Google has unveiled Gemini 3.1 Flash-Lite, its latest and most affordable Gemini 3 model, designed to handle high-volume developer workloads and data processing tasks at a competitive price.
The new model is priced at $0.25 per million input tokens and $1.50 per million output tokens, making it an attractive option for developers who require high-performance capabilities without incurring significant costs. Gemini 3.1 Flash-Lite is available in preview mode via the Gemini API in Google AI Studio and Vertex AI, although it is not included in the Gemini consumer app.
Compared to its predecessor, Gemini 2.5 Flash-Lite, the new version is more expensive but offers significantly enhanced capabilities. Despite the higher cost, Gemini 3.1 Flash-Lite generally outperforms Gemini 2.5 Flash at a lower price point, making it a more cost-effective solution for certain applications.
In terms of performance, Gemini 3.1 Flash-Lite outshines competitors such as GPT-5 mini and Claude 4.5 Haiku. Although Grok 4.1 Fast is more affordable, Gemini 3.1 Flash-Lite boasts faster processing speeds, promising up to 363 tokens per second. On multimodal benchmarks, the model achieved an impressive 1432 Elo points on the Arena.ai Leaderboard, placing it among open-weight models and last-generation commercial offerings.

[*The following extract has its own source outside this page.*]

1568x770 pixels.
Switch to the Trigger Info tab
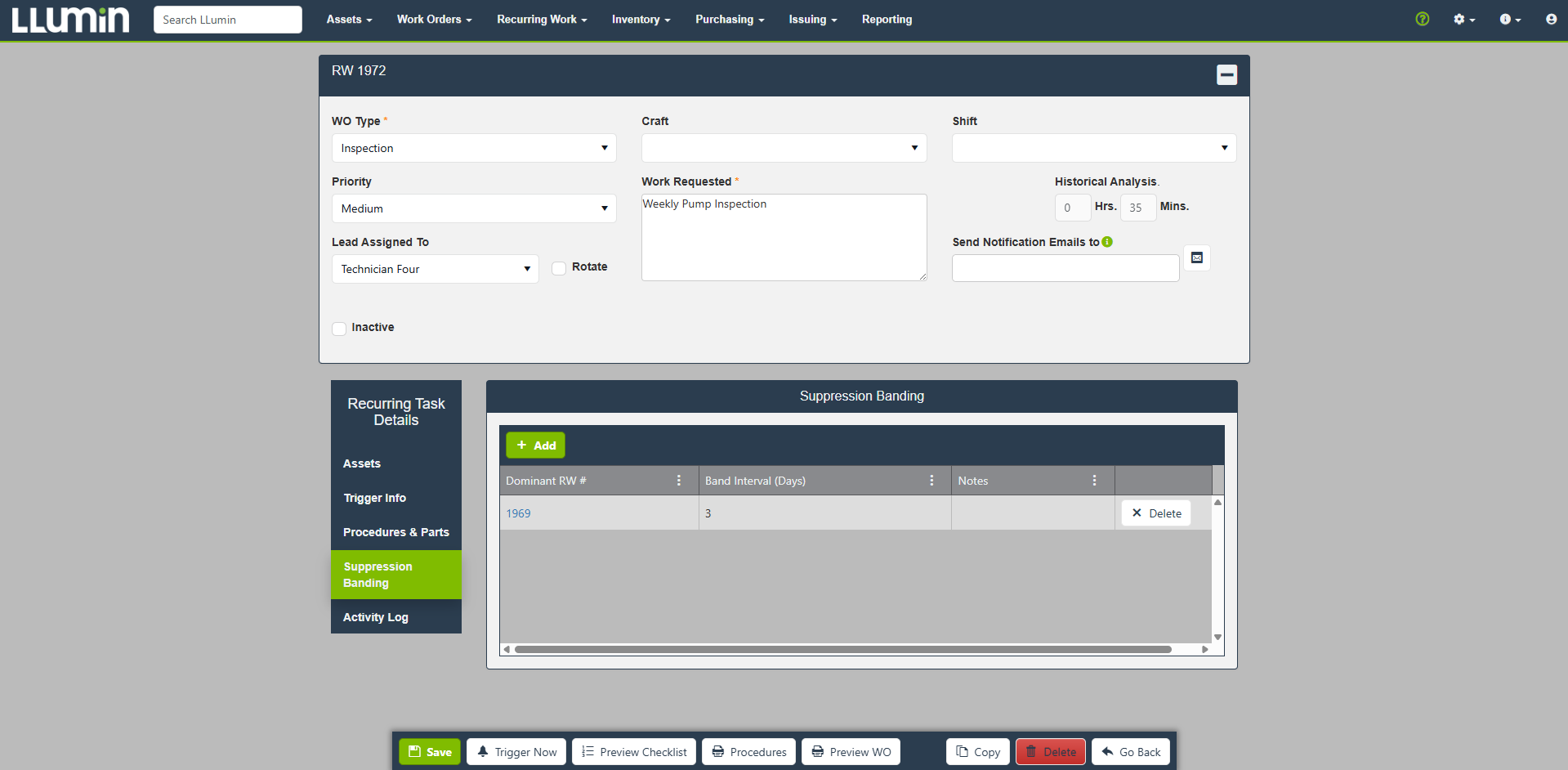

Google has emphasized that Gemini 3.1 Flash-Lite is designed for high-volume tasks and data processing, rather than managing fleets of agents, and as such, the company did not publish agent benchmarks for the release. However, developers can utilize the API to adjust the model’s reasoning time to control costs, with lower reasoning settings producing fewer tokens, which is particularly relevant for high-volume workloads.
This marks the first Flash-Lite version for Gemini 3.1, deviating from Google’s traditional approach of launching more capable Flash versions first or skipping Flash-Lite entirely, as seen with Gemini 3. The launch of Gemini 3.1 Flash-Lite follows the release of Gemini 3.1 Pro two weeks prior, with Google describing Flash-Lite as tailored for high-volume developer workloads at scale.